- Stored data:
__________________________________________________

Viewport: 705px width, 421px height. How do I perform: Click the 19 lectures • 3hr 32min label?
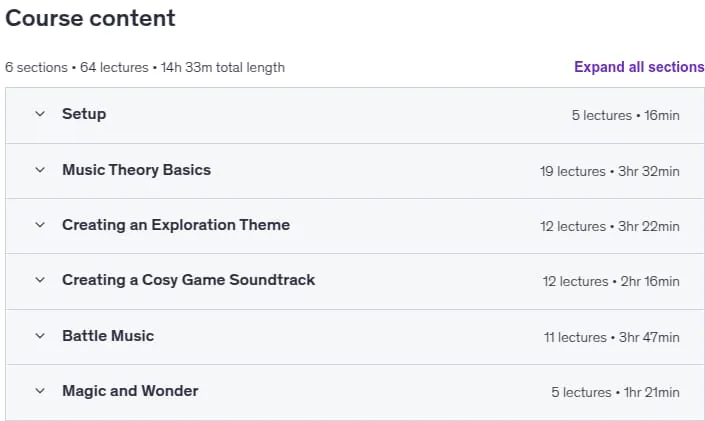click(610, 171)
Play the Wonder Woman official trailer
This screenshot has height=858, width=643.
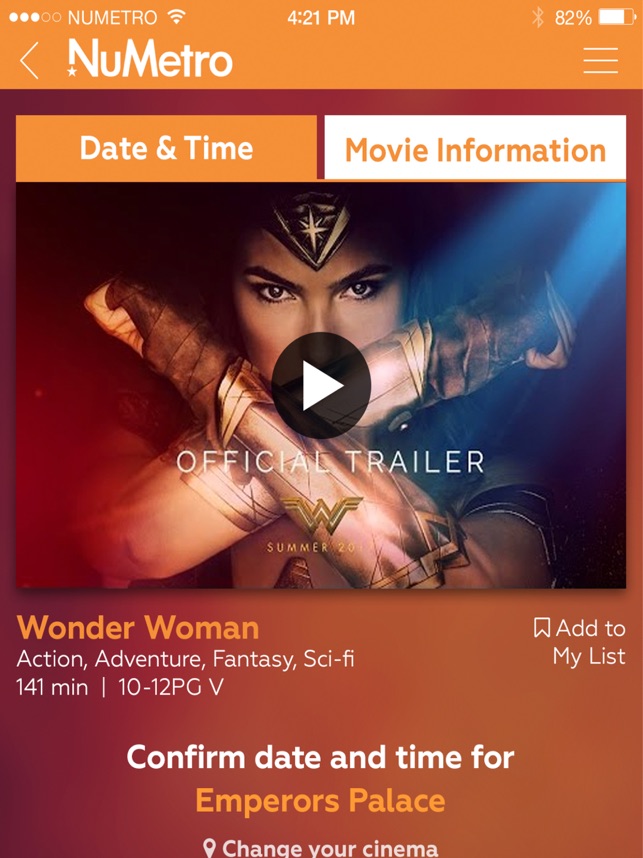click(321, 385)
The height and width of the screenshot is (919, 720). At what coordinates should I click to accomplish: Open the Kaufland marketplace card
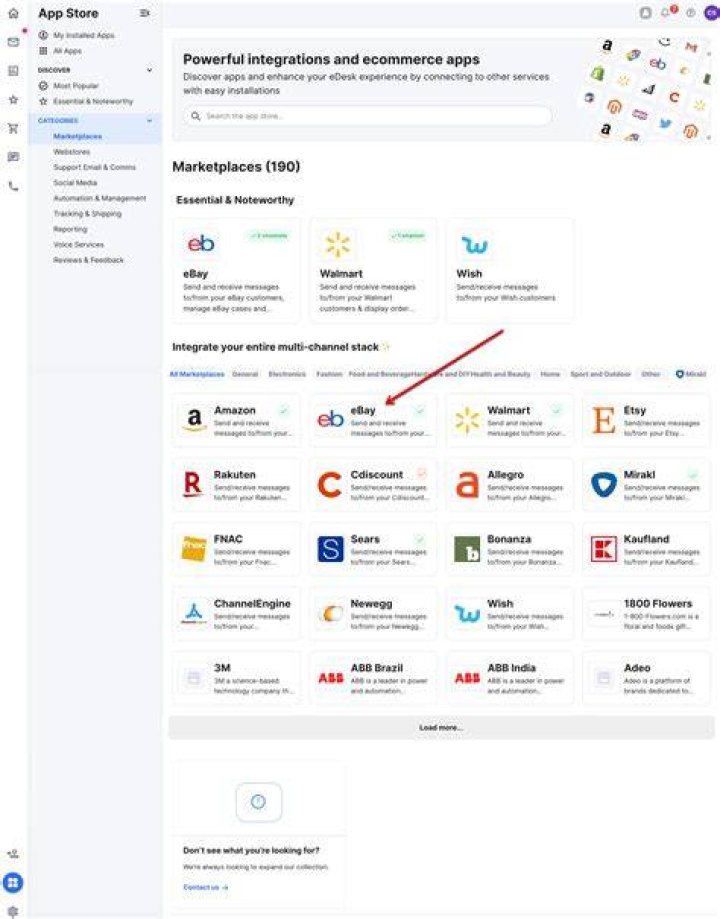point(646,549)

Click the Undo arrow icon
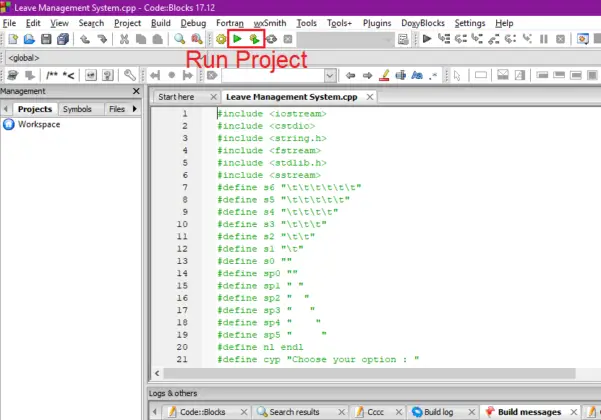click(x=86, y=39)
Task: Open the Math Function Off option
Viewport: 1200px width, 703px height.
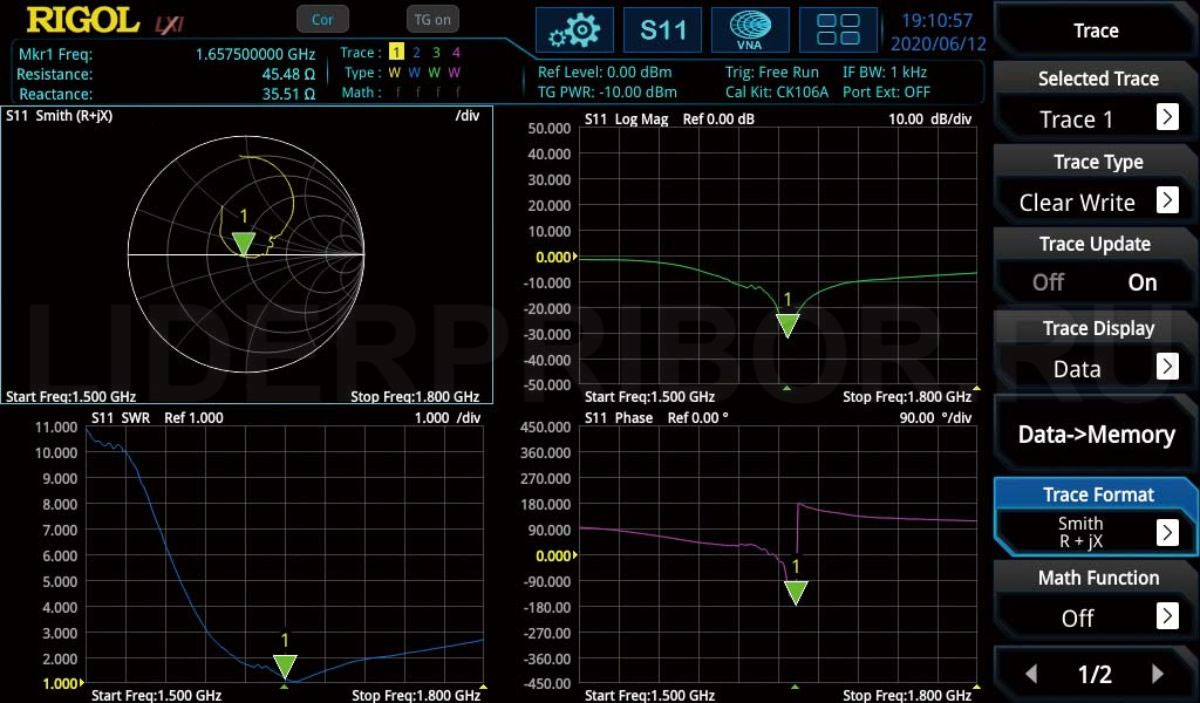Action: [1096, 617]
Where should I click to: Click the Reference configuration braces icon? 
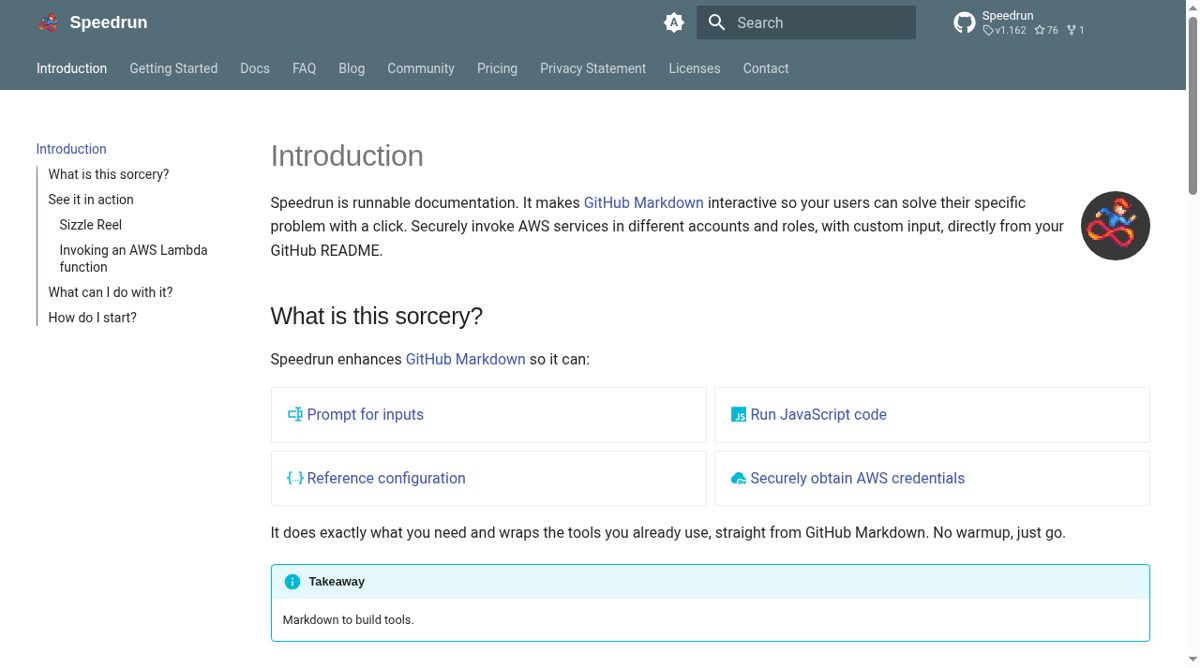[x=295, y=478]
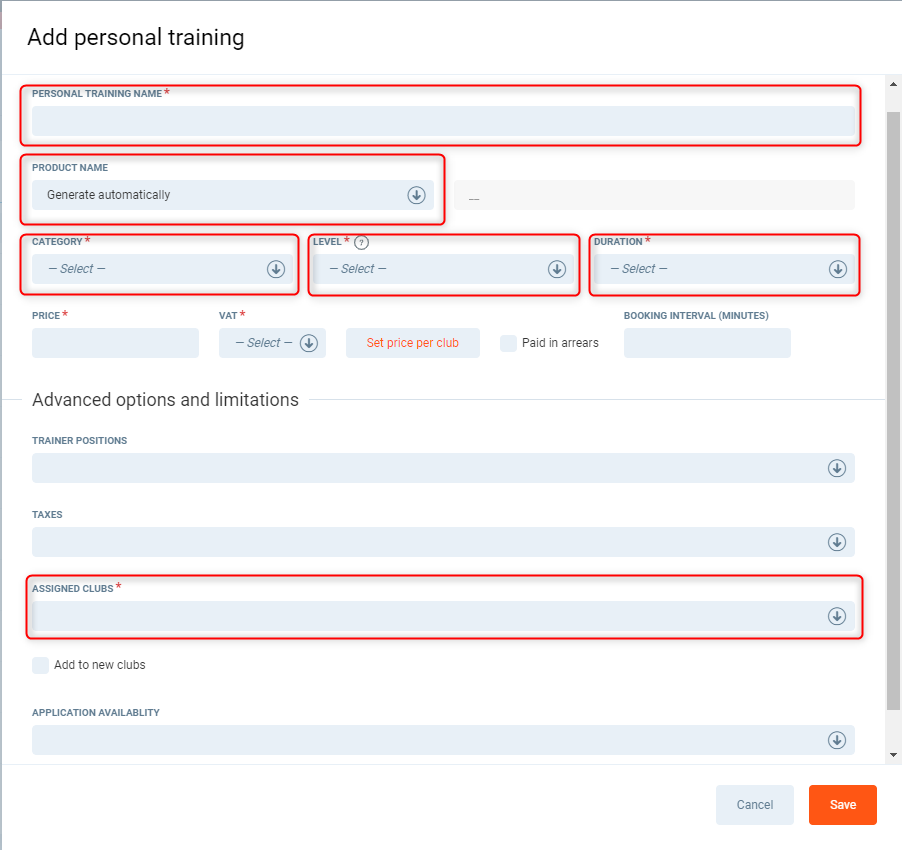This screenshot has width=902, height=850.
Task: Click the Level help question mark icon
Action: tap(362, 242)
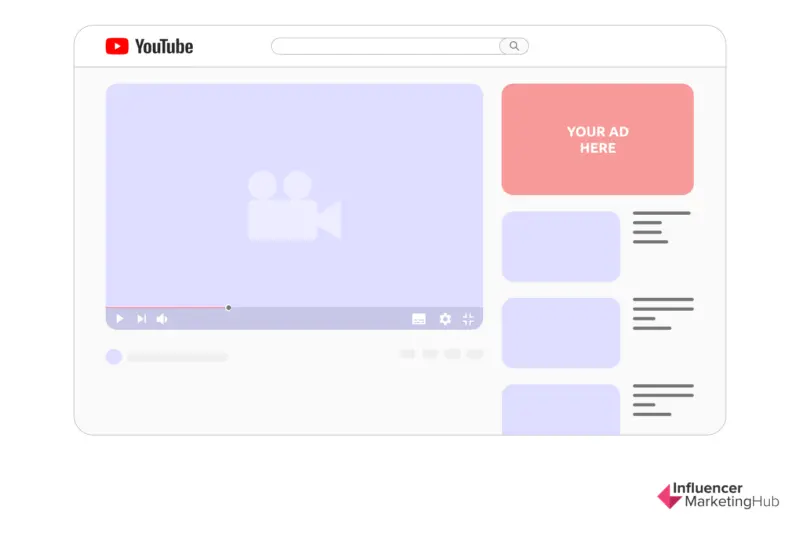Skip to next video in player
The image size is (800, 537).
click(141, 319)

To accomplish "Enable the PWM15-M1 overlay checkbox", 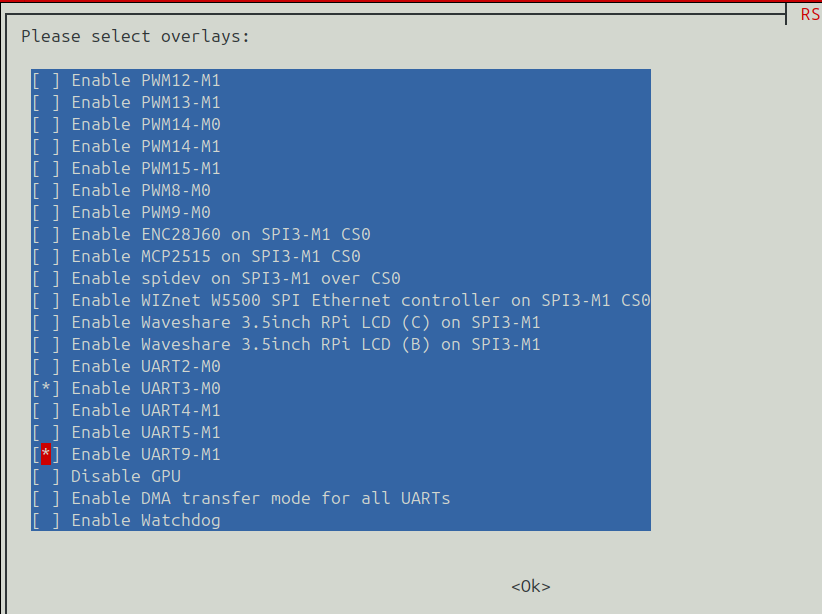I will pyautogui.click(x=341, y=168).
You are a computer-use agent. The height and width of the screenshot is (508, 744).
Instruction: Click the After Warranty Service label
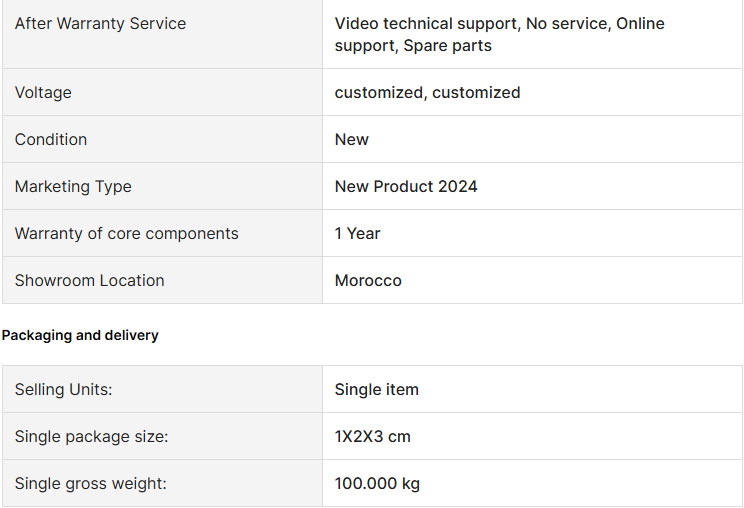tap(100, 24)
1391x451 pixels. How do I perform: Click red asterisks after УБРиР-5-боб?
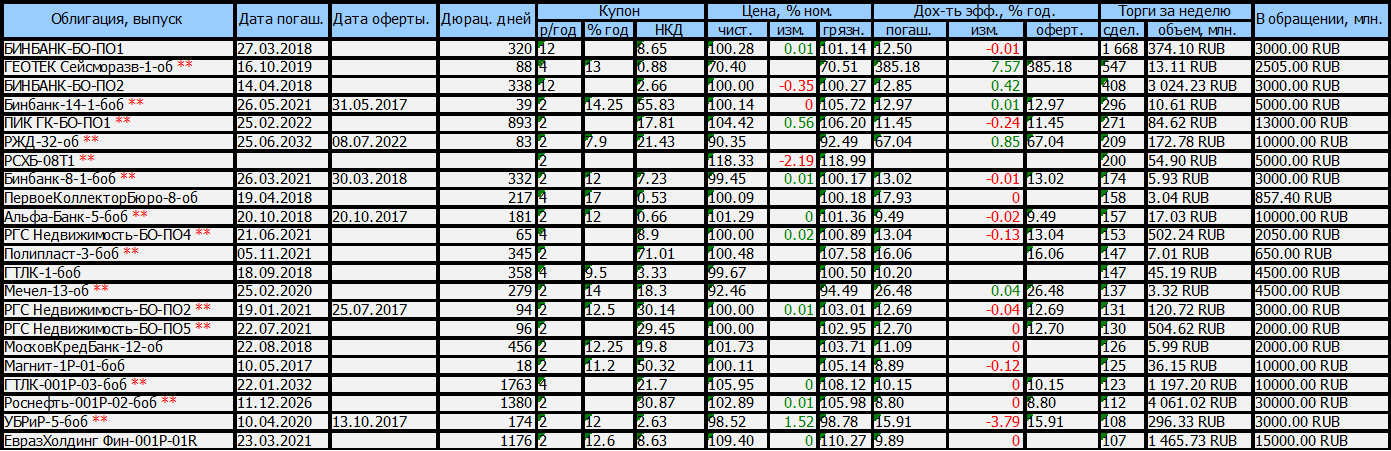point(100,421)
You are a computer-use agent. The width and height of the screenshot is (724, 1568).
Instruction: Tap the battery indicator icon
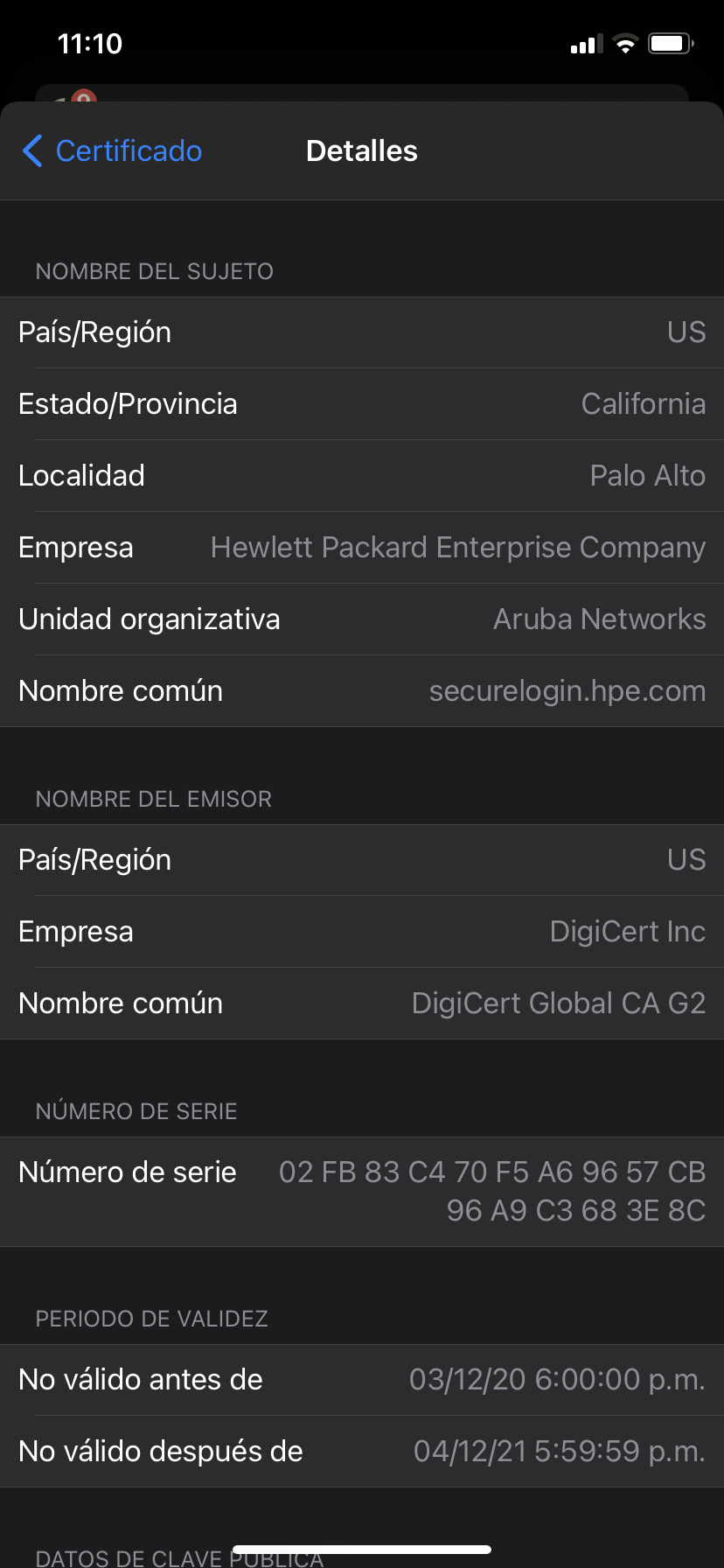coord(671,44)
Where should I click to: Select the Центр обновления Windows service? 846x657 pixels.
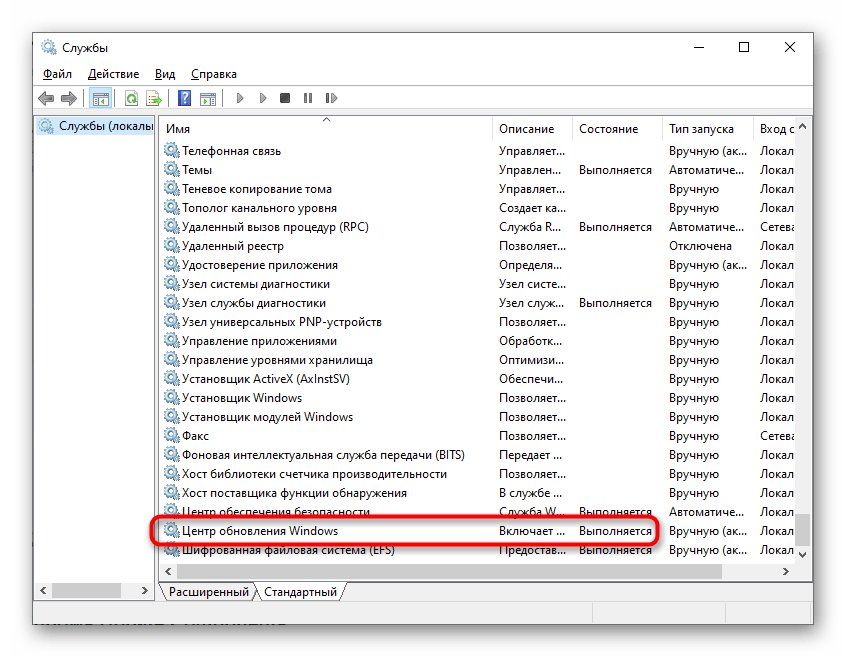pos(260,531)
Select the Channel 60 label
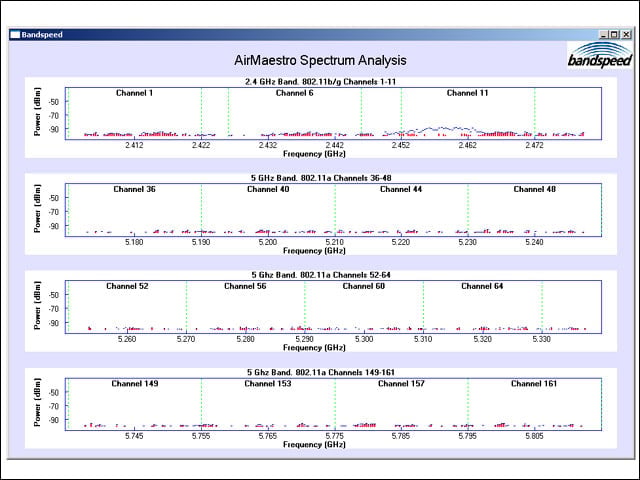 tap(364, 286)
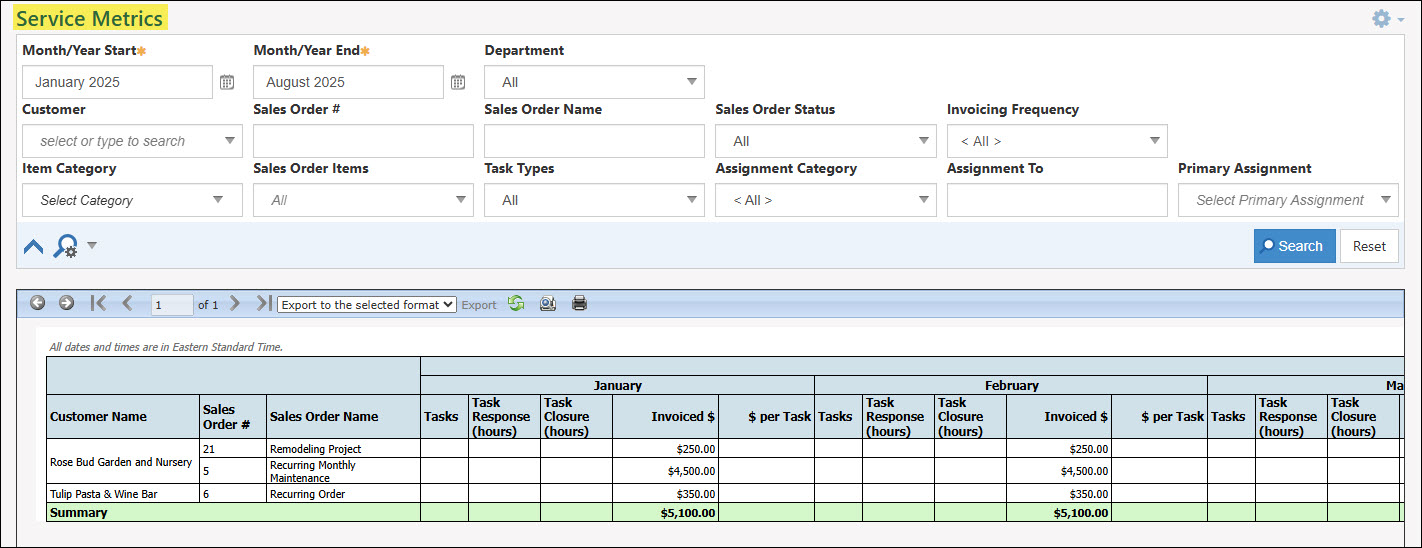Collapse the search filter panel
The height and width of the screenshot is (548, 1422).
pyautogui.click(x=33, y=246)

__________________________________________________

- What to do: Write the lines from the one containing "1391x451 pixels. How" through the end of the data above exactly as they appear, and do not carry over any picture.

- Result of the task:
1391x451 pixels. How do I perform: Click red asterisks after УБРиР-5-боб?
point(100,421)
You are a computer-use agent. The width and height of the screenshot is (724, 1568).
Instruction: Tap the battery indicator icon
coord(671,44)
Where should I click to: Select the Центр обновления Windows service? 846x657 pixels.
pos(260,531)
Select the Channel 60 label
 tap(364, 286)
Collapse the search filter panel
The height and width of the screenshot is (548, 1422).
pyautogui.click(x=33, y=246)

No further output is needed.